Note, a Cartan subgroup of your Lie algebra isn't canonically isomorphic to the abstract Cartan; you have to choose a Borel containing that Cartan subgroup first. That's where the symmetry is broken.

The abstract Cartan has a canonical notion of positive weight: you look at the action of $B/N$ on the quotient of the Lie algebra $n/[n,n]$, and the weights that appear there are your simple roots (all the positive roots can be obtained by taking the associated graded for the filtration $n\supset [n,n]\supset [n,[n,n]]$). Again, any way of making Borels conjugate carries these weights to the corresponding ones for the other Borel. So once you've picked a Borel, you can use the isomorphism of the abstract Cartan to your chosen one to get a root system on your chosen one.

EDIT: As Allen notes below: I learned most of this from the book of Chriss and Ginzburg.

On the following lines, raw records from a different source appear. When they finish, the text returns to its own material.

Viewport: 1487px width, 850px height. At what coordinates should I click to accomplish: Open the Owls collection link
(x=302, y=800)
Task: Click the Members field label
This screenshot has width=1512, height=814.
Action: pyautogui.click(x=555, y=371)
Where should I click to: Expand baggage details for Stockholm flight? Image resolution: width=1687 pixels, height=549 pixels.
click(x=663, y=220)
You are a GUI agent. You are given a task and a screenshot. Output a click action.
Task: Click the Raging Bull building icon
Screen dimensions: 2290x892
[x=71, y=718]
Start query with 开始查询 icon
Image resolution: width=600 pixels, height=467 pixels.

You get fundamental coroots by taking minimal parabolics over your Borel (those obtained by adding one negative simple root). There's a canonical map from the abstract Cartan of $P/[P,P]$ to that of $G$, and there's unique coweight of $P/[P,P]$ (which is $SL_2$ or $PSL_2$) so that the action on the unique simple root space has eigenvalue 2. The image of that is the simple coroot.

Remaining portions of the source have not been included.